__WHAT THE TASK ASKS__: Copy each line of the listing below where the word "with" turns up.

*** Block opens ***

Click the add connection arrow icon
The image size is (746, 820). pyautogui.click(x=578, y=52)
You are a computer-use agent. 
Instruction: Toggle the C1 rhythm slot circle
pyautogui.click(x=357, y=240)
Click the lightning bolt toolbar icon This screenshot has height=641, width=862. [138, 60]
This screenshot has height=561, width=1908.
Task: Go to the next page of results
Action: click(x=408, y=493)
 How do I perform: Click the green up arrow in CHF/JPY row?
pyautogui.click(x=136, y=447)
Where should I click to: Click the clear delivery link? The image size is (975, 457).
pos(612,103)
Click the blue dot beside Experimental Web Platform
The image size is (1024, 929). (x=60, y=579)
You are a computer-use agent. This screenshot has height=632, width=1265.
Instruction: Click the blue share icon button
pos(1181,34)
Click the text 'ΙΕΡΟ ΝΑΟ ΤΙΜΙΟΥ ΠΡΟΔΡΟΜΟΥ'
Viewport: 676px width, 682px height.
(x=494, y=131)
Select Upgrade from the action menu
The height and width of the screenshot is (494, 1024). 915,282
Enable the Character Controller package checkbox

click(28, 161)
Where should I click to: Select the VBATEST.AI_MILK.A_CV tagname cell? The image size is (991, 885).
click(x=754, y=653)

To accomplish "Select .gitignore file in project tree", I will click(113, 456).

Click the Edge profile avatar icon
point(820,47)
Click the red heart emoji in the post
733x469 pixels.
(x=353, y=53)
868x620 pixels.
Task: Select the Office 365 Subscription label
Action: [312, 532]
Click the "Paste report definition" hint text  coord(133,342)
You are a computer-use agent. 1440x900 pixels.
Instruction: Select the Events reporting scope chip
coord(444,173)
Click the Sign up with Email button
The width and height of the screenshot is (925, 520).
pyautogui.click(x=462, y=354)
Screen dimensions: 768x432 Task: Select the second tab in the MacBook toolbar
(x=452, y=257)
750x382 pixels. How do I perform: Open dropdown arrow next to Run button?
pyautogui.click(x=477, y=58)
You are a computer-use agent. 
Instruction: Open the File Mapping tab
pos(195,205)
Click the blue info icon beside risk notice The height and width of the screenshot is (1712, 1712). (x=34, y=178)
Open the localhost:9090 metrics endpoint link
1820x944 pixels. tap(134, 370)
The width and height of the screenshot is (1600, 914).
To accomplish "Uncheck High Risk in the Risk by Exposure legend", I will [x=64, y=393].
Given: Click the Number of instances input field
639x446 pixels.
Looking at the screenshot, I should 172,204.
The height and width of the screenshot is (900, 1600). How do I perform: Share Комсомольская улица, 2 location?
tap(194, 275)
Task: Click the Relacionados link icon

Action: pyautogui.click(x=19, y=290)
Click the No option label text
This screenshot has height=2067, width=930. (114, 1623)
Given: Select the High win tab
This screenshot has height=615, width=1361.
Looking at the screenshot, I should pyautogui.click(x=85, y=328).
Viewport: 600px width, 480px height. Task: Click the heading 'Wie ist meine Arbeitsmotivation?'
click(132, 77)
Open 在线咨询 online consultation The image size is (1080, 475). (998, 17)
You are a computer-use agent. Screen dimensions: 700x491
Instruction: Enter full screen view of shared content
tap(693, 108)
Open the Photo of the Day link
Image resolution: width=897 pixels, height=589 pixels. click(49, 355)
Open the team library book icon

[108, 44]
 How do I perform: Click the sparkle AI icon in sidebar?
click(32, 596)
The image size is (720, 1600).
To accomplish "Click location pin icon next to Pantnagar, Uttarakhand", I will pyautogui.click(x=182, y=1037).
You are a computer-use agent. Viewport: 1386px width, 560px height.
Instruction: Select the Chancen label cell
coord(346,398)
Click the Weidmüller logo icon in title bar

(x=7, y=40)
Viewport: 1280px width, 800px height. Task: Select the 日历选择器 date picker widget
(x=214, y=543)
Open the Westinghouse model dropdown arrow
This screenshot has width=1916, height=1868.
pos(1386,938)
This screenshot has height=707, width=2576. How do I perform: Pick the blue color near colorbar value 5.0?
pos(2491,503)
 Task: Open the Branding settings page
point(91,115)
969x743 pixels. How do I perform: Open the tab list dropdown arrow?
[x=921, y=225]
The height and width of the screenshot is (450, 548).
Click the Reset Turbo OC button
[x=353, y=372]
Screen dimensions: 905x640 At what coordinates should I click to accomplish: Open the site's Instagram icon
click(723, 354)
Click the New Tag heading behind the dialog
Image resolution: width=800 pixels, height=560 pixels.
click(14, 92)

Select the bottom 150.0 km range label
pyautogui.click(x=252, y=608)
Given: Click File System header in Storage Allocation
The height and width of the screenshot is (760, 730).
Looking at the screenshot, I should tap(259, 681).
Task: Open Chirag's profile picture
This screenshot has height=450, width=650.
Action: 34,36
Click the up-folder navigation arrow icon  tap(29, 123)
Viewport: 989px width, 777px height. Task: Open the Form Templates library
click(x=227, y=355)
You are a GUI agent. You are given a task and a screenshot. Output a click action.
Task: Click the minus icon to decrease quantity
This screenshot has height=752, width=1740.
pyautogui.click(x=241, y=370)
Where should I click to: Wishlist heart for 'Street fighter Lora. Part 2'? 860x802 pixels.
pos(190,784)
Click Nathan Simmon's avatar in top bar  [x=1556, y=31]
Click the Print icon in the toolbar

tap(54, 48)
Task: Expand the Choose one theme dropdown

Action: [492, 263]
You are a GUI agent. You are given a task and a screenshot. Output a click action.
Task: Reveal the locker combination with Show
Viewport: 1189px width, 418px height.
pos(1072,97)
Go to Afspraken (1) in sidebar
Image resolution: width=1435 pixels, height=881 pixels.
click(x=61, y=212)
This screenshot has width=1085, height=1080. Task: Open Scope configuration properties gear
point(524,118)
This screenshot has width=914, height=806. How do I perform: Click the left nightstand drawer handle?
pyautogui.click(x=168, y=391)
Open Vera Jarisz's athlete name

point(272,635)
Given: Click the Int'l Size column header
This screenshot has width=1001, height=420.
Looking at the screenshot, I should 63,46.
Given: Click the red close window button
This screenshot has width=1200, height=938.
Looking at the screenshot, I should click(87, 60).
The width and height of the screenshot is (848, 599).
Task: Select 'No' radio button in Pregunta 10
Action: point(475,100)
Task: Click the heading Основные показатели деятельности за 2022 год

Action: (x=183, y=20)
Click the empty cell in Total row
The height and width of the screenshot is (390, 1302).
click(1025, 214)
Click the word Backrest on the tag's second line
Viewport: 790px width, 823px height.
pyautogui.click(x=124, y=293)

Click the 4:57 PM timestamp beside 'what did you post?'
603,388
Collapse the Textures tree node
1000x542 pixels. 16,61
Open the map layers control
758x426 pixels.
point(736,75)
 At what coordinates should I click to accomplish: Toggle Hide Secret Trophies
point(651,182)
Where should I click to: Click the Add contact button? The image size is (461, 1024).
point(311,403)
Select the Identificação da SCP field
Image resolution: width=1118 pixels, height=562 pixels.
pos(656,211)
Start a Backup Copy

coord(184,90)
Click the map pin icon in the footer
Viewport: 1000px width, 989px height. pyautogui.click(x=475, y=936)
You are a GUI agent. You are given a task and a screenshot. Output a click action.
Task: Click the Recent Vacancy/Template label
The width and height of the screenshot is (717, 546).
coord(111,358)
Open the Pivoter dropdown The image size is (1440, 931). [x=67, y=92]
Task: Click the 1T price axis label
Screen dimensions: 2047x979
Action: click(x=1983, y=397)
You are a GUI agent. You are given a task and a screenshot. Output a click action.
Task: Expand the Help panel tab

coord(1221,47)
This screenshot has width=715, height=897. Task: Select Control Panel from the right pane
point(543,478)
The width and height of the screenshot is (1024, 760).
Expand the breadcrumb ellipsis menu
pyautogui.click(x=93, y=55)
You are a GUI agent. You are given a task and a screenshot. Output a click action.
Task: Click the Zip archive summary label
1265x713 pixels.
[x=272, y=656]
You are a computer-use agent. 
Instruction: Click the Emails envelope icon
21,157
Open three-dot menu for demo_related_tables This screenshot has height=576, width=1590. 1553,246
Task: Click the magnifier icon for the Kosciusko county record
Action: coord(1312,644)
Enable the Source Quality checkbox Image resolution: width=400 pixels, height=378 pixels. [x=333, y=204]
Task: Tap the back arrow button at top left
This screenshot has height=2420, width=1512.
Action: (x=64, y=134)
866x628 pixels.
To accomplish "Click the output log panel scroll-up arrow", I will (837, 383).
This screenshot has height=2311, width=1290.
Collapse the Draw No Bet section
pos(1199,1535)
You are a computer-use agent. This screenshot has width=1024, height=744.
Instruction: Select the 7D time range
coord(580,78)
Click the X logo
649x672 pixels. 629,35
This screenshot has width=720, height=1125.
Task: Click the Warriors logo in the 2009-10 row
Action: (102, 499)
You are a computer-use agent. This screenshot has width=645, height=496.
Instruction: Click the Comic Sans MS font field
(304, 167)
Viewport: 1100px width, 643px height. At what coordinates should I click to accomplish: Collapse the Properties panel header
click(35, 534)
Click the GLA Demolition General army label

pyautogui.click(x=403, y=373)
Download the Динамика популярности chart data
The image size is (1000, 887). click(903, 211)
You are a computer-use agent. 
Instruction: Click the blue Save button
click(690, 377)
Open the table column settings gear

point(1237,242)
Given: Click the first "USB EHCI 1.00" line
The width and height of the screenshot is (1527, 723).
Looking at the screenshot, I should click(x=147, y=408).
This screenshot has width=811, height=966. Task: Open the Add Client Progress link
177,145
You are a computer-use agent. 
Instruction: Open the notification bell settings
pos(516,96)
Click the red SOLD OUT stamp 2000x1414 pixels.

*** Block closes ***

__ANSWER SPACE__:
Click the Sign up with Email button
Task: Reveal the locker combination with Show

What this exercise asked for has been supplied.